I’d overlooked the fact you wanted to apply this to single-shell data specifically, in which case you’ll be restricted to a 2-tissue (CSF/WM) multi-tissue CSD (with the issues that @ThijsDhollander has highlighted here) or his single-shell 3 tissue CSD approach – my apologies for getting the wrong end of the stick here, I’d assumed you were talking about the response function estimation specifically. But the code I pointed to above can be used in either case to generate the predicted data.
Thank you both for the replies and input on the topic. After I am done calculating the response functions and WM FOD and compartments I will look into how I can go about estimating these metrics (such as FA and MD with “CSF-like signal removed”. I apologize that I am misunderstanding a few of the aspects of your tools. I just came across this work and thing it would be excellent to try and implement in some of our data so I am currently processing and trying to consume as much information about it as possible right now. Thanks again for the advice and input! I am sure it won’t be the last question I ask.
No worries, I figured that was the case. It’s good to emphasise the difference between response function estimation and CSD indeed though; this confusion seems to be quite common and often leads on to other confusions, including what kinds of data certain response function estimation methods as well as certain CSD methods can operate on, and under which assumptions.
In this context of free-water removal specifically, the difference between a 2-tissue and 3-tissue CSD model becomes quite interesting and consequential actually. As the 2-tissue model only has WM and CSF compartments, represented by fixed response functions, free-water removal by evaluating only the “remaining” WM compartment to predict dRMI signal means using only a single unique diffusivity (of the WM response) in that model. That’ll in turn lead to some worries about e.g. the MD from such data. Free-water removal is in that regard a very sensitive operation, because the bit that’s removed from the signal has a very large contrast between b=0 and other b-value(s).

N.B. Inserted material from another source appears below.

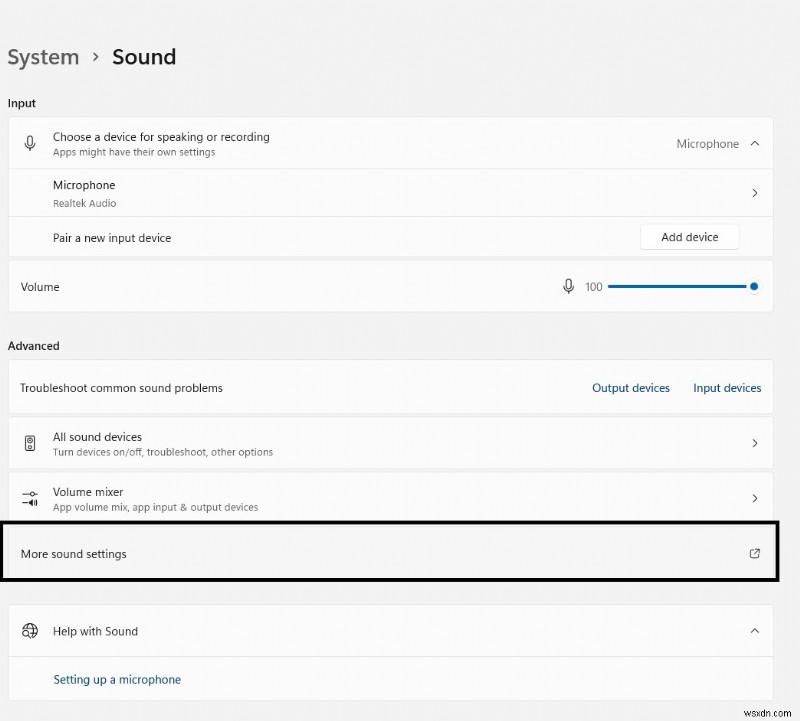Click the microphone icon beside speaking device
800x721 pixels.
point(30,143)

All good. It might be a bit hard without the above mentioned functionality to conveniently remove the CSF-like signal (even though you can estimate it) at this stage. But in any case, see how you go with the CSD modelling itself. Note that the WM-like, GM-like and CSF-like compartments (and signal fractions, when normalised explicitly) themselves can directly serve though as useful quantification. The free-water fraction (or “CSF-like signal fraction”, as I would sometimes call it in this context) is a common marker of interest. It might also be more easy to interpret (e.g. biologically) compared to FA and MD.
… functionality to perform the forward convolution and mapping to amplitude (i.e. the inverse of multi-tissue CSD), which you can use to re-generate the predicted dMRI data, given an existing multi-tissue CSD decomposition. In your case, you can use this to predict your dMRI data without the contribution of the CSF signal, simply by omitting the CSF density and corresponding response function from the shconv call. You can then process these data as-is using whatever tools you were using (e.g. a tensor fit to get measures with little to no CSF contribution).
I would think that the better approach would be to perform the forward convolution of the CSF ODF and subtract the resulting estimated CSF signal from the DWI series; that way any residuals of the CSD fit are not removed prior to the fitting of some other model?